╔══
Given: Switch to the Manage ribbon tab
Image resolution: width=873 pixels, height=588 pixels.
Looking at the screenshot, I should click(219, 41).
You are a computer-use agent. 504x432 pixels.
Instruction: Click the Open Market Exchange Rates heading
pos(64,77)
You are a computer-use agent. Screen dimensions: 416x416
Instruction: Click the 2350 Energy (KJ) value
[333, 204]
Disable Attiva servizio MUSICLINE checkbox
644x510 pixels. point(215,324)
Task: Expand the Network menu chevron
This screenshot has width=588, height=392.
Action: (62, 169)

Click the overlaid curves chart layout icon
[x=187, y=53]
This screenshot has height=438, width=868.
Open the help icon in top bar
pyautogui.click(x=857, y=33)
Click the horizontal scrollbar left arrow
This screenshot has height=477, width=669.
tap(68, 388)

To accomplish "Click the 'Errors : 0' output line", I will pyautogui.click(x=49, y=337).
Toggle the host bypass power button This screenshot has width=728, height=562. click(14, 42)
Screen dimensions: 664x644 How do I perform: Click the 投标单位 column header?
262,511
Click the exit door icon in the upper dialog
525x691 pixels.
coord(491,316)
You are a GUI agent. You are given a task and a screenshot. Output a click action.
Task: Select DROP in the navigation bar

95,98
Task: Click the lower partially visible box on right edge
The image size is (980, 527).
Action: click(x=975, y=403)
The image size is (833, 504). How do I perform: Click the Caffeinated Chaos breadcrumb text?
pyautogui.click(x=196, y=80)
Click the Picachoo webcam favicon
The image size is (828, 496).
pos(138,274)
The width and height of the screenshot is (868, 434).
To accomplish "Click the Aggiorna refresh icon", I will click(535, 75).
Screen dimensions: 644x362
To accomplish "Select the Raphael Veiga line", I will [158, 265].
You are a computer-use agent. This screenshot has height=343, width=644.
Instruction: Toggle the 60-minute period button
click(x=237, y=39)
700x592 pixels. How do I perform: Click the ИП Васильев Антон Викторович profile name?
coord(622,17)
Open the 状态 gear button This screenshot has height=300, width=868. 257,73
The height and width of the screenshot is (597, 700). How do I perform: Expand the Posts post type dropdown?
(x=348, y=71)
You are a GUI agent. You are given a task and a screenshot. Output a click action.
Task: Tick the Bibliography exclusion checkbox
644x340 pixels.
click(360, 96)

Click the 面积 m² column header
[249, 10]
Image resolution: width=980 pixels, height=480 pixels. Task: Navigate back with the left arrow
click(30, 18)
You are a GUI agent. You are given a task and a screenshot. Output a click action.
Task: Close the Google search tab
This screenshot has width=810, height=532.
╚══
### [Task objective]
Look above for the line containing "Task: Select DROP in the navigation bar" and the line containing "Task: Close the Google search tab". Transcribe both, with the lines between them, exactly.

### [Result of the exercise]
Task: Select DROP in the navigation bar

95,98
Task: Click the lower partially visible box on right edge
The image size is (980, 527).
Action: click(x=975, y=403)
The image size is (833, 504). How do I perform: Click the Caffeinated Chaos breadcrumb text?
pyautogui.click(x=196, y=80)
Click the Picachoo webcam favicon
The image size is (828, 496).
pos(138,274)
The width and height of the screenshot is (868, 434).
To accomplish "Click the Aggiorna refresh icon", I will click(535, 75).
Screen dimensions: 644x362
To accomplish "Select the Raphael Veiga line", I will [158, 265].
You are a computer-use agent. This screenshot has height=343, width=644.
Instruction: Toggle the 60-minute period button
click(x=237, y=39)
700x592 pixels. How do I perform: Click the ИП Васильев Антон Викторович profile name?
coord(622,17)
Open the 状态 gear button This screenshot has height=300, width=868. 257,73
The height and width of the screenshot is (597, 700). How do I perform: Expand the Posts post type dropdown?
(x=348, y=71)
You are a GUI agent. You are given a task and a screenshot. Output a click action.
Task: Tick the Bibliography exclusion checkbox
644x340 pixels.
click(360, 96)

Click the 面积 m² column header
[249, 10]
Image resolution: width=980 pixels, height=480 pixels. Task: Navigate back with the left arrow
click(30, 18)
You are a GUI agent. You are given a task and a screenshot. Output a click action.
Task: Close the Google search tab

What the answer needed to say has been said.